Agrarisch Natuurbeheer

Agrarisch Natuur- en Landschapsbeheer (ANLb) richt zich op het behoud en herstel van biodiversiteit, het behalen van water- en klimaatdoelen en het beheer van agrarische natuur en het agrarische landschap. Provincies zijn verantwoordelijk voor het realiseren en monitoren van internationaal afgesproken natuurdoelen. Zij regisseren ook de gebiedsprocessen die onderdeel zijn van het beleid. De provincies leggen ambities en natuurdoelen vast in een provinciaal Natuurbeheerplan. In dit plan staat van welke plant- en diersoort (doelsoort) het behoud, herstel of de terugkeer als doel van het natuurbehoud wordt gezien. Doelsoorten zijn vaak bedreigde of zeldzame soorten waarvoor beheer nodig is voor het behoud ervan.

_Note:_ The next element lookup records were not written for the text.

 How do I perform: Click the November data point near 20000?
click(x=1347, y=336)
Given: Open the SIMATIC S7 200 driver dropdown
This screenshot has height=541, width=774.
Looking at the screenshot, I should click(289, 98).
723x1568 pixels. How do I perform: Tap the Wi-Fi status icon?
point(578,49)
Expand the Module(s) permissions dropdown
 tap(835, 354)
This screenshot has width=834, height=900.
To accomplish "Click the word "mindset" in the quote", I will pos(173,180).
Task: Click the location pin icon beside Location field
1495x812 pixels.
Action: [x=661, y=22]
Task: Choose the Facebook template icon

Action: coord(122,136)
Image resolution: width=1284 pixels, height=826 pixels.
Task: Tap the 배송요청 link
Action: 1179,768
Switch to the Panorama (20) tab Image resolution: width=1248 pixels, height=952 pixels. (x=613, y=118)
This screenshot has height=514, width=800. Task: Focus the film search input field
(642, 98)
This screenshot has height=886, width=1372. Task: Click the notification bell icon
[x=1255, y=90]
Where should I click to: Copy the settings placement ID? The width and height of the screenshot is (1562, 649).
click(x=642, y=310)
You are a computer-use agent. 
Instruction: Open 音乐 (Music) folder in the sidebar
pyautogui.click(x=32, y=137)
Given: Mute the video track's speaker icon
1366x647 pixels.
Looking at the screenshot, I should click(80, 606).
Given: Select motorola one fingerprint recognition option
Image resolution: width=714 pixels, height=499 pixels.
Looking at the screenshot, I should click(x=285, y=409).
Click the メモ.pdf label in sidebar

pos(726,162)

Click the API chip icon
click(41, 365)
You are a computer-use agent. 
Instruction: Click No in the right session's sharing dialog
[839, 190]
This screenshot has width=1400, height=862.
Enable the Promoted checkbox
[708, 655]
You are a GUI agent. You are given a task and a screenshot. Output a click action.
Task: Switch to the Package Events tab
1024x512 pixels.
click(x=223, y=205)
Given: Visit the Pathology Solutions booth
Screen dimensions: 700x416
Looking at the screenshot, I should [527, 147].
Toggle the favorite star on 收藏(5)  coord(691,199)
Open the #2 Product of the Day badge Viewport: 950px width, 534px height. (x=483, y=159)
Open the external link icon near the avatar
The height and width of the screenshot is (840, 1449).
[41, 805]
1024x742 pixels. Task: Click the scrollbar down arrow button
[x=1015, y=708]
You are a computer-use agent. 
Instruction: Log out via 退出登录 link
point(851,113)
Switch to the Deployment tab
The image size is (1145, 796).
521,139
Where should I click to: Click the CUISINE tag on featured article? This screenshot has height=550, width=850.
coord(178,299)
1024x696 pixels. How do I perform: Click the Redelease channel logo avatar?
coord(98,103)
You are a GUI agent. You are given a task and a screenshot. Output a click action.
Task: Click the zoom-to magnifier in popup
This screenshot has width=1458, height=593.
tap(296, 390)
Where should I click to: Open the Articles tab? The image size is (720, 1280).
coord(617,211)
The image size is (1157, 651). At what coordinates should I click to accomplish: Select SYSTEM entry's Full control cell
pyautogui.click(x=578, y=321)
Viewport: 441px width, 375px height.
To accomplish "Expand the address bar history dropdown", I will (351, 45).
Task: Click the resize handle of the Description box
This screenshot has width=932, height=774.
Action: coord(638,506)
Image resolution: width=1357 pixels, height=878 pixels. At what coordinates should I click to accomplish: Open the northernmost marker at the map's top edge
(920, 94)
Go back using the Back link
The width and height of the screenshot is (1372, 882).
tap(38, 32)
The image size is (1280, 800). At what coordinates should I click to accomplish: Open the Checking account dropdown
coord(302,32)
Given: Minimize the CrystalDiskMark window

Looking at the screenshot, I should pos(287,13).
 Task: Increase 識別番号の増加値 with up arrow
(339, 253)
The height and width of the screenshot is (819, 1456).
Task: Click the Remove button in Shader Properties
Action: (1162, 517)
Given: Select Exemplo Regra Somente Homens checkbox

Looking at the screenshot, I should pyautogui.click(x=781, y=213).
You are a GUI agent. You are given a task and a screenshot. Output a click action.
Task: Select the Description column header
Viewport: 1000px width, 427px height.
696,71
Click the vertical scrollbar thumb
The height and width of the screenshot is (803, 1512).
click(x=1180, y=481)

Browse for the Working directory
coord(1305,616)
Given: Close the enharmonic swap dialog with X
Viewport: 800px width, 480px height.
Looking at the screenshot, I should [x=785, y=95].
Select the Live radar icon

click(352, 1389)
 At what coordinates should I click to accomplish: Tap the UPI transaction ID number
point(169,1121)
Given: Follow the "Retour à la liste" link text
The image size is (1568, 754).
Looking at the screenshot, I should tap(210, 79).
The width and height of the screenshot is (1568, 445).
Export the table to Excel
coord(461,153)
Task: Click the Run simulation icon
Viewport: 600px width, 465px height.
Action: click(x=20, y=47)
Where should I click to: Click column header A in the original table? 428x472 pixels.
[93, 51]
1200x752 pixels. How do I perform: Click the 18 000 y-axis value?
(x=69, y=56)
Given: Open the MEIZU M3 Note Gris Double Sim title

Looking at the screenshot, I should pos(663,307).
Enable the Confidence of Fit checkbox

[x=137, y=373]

Kern van het ANLb is de zogeheten leefgebiedenbenadering voor deze doelsoorten: het creëren en/of in stand houden van een leefgebied voor een soort of groep van soorten die vergelijkbaar beheer vragen. De beheeractiviteiten in een agrarisch leefgebied hebben bijvoorbeeld als functie het creëren van foerageergebieden of het optimaliseren van voortplantingsmogelijkheden voor deze soorten. Deze activiteiten zijn samen te vatten in een leefgebiedenbenadering.  

Het ANLb wordt uitgevoerd door de ongeveer 11.000 deelnemers, aangesloten bij één van de veertig agrarisch collectieven. Dit zijn samenwerkingsverbanden van agrariërs en grondgebruikers die het natuur- en landschapsbeheer van landbouwgrond op zich hebben genomen.  
Deelnemers aan een agrarisch collectief kunnen een vergoeding krijgen voor dit beheer. Ze sluiten daarover contracten af met provincies. De collectieven op hun beurt maken afspraken met deelnemende boeren over de beheerpakketten die de boeren uitvoeren en de vergoeding (subsidie) die ze daarvoor ontvangen.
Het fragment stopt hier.